5) Davutoğlu, AK Parti'den gelen “ümmeti bölmek”, “trenden inmek”, “ihanet” gibi salvolara karşı hesaplaşmayı seçiyor. Kara kaplı defterleri açmaktan kelam ediyor. Babacan ise “beyaz sayfa” arayışında. “AK Parti kurulurken daha berbatları söyleniyordu” sözleriyle AK Parti'nin salvolarını önemsemediği iletisini veriyor.
6) Davutoğlu'nun belagati çok yeterli. Hatta konuşmalarında ağır bir hamaset ve ajitasyon var. Babacan ise teknokrat yanını atamamış ve daha sakin, sağduyulu bir manzara çiziyor.
7) Davutoğlu 2014'un Ağustos ayından 2016'nın Mayıs ayına dek Başbakanlık vazifesinde bulunmuştu. Dış siyaset, iç siyaset üzere alanlarda AK Parti'nin birçok tartışmalı siyasetinde imzası var. (Basit bir örnek: Söz ve basın özgürlüğünün en büyük darbeyi aldığı günlerde, Hürriyet Gazetesi Davutoğlu Başbakan'ken gaye gösterildi ve iki kere fizikî taarruza uğradı. Camların, kapıların indirildiği akının failleri ceza almadığı üzere, atağın bir numaralı sorumlusu tekrar Davutoğlu tarafından Bakan Yardımcısı yapıldı). Haliyle, AK Parti ile “ortak geçmiş” konusunda genellikle “savunma” pozisyonunda kalıyor. Babacan ise iktisat alanında vazife yaptığı periyotta durumun bugünkünden çok daha uygun olması nedeniyle rahat. Üstelik iktisattaki bozulma kendisi vazifesi bıraktıktan sonra başladı. Bu durum, Babacan'ın geleceğe odaklanıp geçmişe takılmamasının önünü açıyor.

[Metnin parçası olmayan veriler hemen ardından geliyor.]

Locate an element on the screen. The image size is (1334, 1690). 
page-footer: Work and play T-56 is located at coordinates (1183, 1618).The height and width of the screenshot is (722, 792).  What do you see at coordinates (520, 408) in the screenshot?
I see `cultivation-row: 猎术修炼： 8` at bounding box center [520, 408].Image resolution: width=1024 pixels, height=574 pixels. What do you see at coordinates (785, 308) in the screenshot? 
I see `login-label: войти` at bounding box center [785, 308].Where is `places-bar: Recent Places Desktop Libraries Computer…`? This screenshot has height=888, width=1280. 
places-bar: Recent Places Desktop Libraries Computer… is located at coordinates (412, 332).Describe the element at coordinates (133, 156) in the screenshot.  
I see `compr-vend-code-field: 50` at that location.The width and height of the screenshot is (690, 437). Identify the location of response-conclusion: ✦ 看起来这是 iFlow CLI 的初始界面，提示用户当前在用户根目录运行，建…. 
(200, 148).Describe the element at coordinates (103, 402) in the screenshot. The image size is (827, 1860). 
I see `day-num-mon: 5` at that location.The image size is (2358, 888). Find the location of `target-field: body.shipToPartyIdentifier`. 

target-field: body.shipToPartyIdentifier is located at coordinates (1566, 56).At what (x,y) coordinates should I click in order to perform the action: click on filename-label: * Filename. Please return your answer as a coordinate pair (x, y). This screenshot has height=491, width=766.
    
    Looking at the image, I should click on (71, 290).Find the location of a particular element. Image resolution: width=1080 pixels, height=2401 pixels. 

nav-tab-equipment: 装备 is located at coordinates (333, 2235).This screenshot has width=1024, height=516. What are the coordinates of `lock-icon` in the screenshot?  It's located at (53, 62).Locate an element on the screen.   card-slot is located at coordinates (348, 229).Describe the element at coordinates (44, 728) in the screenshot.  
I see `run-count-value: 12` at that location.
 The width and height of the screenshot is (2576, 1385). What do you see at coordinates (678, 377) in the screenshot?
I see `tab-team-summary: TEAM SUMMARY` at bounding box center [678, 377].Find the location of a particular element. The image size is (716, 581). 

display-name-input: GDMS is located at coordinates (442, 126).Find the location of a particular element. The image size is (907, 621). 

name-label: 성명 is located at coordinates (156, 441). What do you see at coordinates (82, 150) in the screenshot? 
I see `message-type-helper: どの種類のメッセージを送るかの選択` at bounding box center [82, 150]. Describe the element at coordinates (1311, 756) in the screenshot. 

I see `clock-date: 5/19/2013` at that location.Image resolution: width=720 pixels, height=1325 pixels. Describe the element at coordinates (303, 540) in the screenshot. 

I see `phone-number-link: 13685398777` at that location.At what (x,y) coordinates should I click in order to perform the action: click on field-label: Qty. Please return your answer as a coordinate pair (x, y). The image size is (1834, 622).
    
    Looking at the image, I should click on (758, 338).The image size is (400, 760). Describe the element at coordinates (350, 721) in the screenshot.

8) Davutoğlu, Milli Görüş geleneğinden olsa gerek daha “millici” bir duruş sergiliyor. Dış politikada “ihvancılık” gibi sabitlerini değiştirmiyor. Babacan ise milletlerarası toplumdan büyük takviye gördüğünü saklamıyor. Ayrıca Avrupa Birliği ve Batı ittifakına sıcak bildiriler veriyor.